WHAT YOU HAVE TO DO
Please copy out the items below word for word, from the line with "Show the hidden EMA Cross 50/200 indicator" to the line with "(x=572, y=463)", both included.

SOURCE DATA
** BEGIN **

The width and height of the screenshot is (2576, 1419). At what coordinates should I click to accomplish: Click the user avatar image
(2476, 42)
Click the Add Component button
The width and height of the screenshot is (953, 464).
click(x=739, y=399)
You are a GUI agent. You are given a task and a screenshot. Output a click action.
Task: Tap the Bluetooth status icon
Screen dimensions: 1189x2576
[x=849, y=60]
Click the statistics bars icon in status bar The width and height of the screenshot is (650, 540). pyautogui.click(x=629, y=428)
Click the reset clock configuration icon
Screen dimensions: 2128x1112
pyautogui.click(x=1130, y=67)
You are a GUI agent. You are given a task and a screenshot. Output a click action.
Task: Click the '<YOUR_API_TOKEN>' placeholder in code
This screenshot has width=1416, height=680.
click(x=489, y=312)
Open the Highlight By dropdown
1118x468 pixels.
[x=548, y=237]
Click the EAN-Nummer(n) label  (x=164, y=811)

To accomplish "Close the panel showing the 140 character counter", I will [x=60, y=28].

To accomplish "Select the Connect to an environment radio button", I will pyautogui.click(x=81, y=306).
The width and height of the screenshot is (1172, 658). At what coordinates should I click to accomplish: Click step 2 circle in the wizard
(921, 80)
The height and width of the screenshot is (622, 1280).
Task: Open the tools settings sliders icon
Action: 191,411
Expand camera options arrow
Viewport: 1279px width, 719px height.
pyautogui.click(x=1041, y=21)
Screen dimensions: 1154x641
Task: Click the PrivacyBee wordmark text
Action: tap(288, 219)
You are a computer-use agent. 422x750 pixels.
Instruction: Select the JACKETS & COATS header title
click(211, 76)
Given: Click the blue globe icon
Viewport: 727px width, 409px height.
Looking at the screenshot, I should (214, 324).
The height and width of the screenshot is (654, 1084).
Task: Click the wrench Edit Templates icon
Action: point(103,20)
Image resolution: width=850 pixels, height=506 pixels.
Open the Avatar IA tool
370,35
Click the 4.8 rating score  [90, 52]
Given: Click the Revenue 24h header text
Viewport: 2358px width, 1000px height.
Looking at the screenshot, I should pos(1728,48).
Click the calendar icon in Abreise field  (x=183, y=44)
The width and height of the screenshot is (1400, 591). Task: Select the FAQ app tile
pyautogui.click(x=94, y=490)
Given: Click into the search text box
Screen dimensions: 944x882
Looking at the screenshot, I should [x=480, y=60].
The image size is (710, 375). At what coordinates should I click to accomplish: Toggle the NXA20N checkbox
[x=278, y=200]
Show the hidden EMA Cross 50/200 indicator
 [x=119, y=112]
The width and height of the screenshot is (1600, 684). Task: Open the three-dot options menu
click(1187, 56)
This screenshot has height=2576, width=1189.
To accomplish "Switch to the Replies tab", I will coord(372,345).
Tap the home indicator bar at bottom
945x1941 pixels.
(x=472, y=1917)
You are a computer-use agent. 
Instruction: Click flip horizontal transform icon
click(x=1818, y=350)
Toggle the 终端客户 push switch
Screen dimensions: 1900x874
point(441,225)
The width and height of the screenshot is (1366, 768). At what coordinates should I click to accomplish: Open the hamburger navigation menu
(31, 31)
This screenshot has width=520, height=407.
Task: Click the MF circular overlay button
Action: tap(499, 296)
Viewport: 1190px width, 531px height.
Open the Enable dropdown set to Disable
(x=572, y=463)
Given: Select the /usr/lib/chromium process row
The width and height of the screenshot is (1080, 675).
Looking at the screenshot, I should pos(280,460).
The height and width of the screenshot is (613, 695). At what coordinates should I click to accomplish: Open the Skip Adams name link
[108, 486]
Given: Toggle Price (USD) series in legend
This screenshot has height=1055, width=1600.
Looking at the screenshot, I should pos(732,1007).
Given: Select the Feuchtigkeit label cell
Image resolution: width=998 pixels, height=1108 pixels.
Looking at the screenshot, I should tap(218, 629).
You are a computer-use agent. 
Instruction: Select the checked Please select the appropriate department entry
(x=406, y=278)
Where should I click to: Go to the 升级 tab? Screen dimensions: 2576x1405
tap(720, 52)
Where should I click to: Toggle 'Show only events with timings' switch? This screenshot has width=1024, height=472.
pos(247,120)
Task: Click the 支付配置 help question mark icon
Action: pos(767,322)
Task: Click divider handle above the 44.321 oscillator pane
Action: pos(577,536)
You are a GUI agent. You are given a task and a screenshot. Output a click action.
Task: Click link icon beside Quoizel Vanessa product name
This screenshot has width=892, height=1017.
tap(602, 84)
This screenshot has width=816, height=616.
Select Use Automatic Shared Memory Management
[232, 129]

** END **

FINAL RESULT
Show the hidden EMA Cross 50/200 indicator
 [x=119, y=112]
The width and height of the screenshot is (1600, 684). Task: Open the three-dot options menu
click(1187, 56)
This screenshot has height=2576, width=1189.
To accomplish "Switch to the Replies tab", I will coord(372,345).
Tap the home indicator bar at bottom
945x1941 pixels.
(x=472, y=1917)
You are a computer-use agent. 
Instruction: Click flip horizontal transform icon
click(x=1818, y=350)
Toggle the 终端客户 push switch
Screen dimensions: 1900x874
point(441,225)
The width and height of the screenshot is (1366, 768). At what coordinates should I click to accomplish: Open the hamburger navigation menu
(31, 31)
This screenshot has width=520, height=407.
Task: Click the MF circular overlay button
Action: tap(499, 296)
Viewport: 1190px width, 531px height.
Open the Enable dropdown set to Disable
(x=572, y=463)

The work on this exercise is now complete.